Hey @Tyler Blume, This is an exciting idea. You can obtain the outputs of the models as the parameters of distributions using the
option: https://nixtla.github.io/neuralforecast/losses.pytorch.html#distributionloss https://nixtla.github.io/neuralforecast/losses.pytorch.html#gaussian-mixture-mesh-gmm With the parameters as outputs, you can simulate the model output instead of only having a single forecast. This is almost a generative model.
The Gaussian Mixture distribution would allow you to exhibit some jumps and "regime switches". If you go a bit into that rabbit hole, the new DeepAR model does a Monte Carlo simulation to generate its quantiles too.
Basically you would train a sequence model to simulate a stat model (e.g. ARIMA). It's something I've thought about in the past to handle a mix of long and short time series. For example, ARIMA requires at least 1 year of data to be able to make a forecast with yearly seasonality (and 2 years to be able to fit the model). For example, what you could do is fit ARIMA and make predictions with ARIMA for sufficiently long time series, train a neural model targeting the ARIMA predictions and then you could use this neural model to perform predictions for time series shorter than 1 year (perhaps with some exogenous variables that can help the model, for example calendar features)

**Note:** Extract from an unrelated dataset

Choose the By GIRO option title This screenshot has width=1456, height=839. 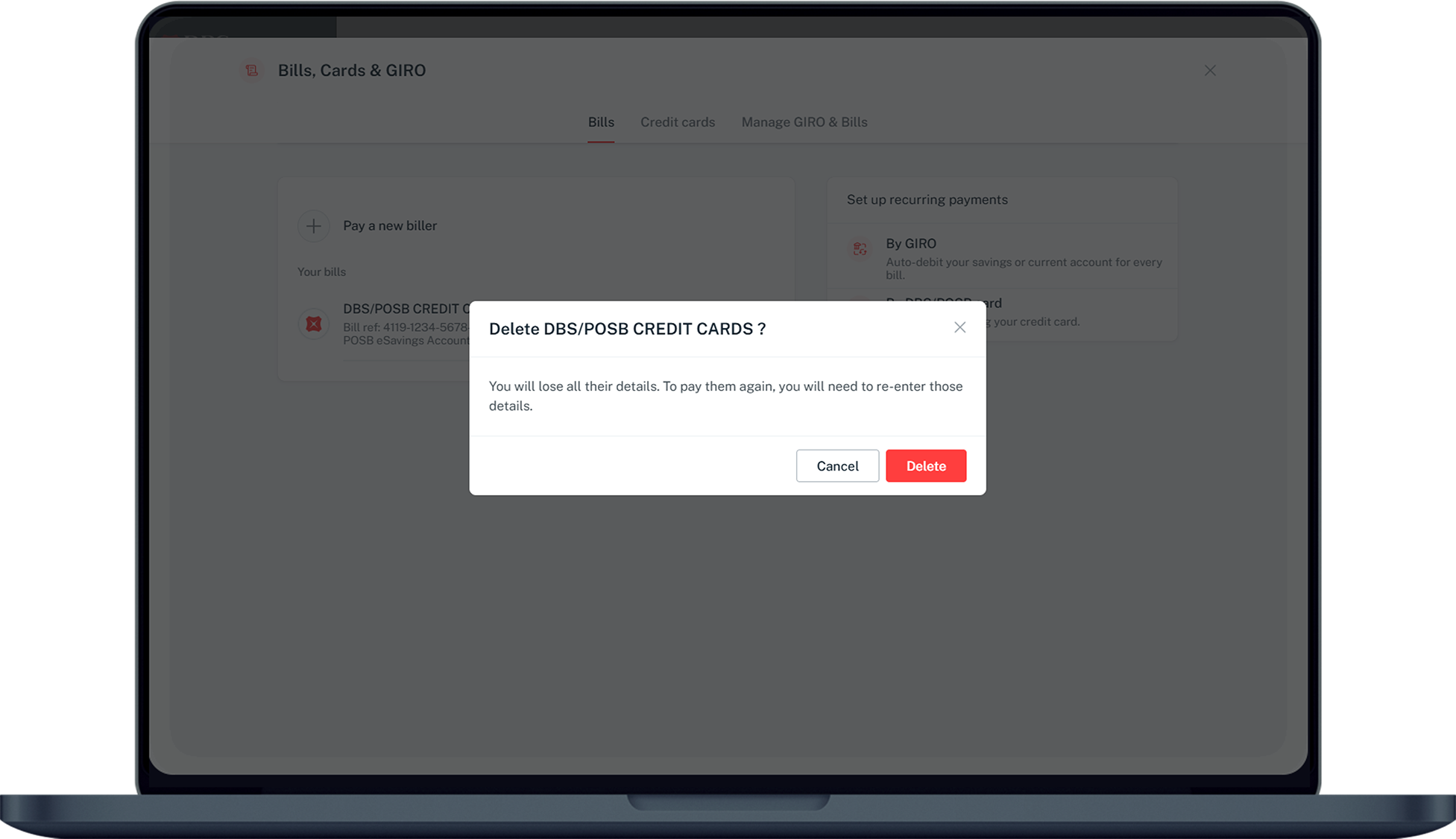pos(910,244)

@Kin Gtz. Olivares that sounds cool and way more complicated than what I was saying haha, although if I unlocked a good idea in you I am happy! I was just suggesting replacing the output target sequence with the best forecast from an ensemble of stat models. The way I see it, if we have a crystal ball and choose the best stat model each time then we achieve SOTA results on basically any benchmark. There were some other similar ideas like FFORMA (for combining stat outputs) but I haven't seen anything trained up for seq2seq models on a large scale. Input is our time series, target sequence is a stat forecast rather than actuals.
@Manuel Basically yeah. If our time series is super intermittent you probably don't want an intermittent forecast (unless it's like seasonal or something) you probably want something smoother or near-constant. So going for a 'good' forecast (the best stat forecast) rather than an 'accurate' one (the actuals).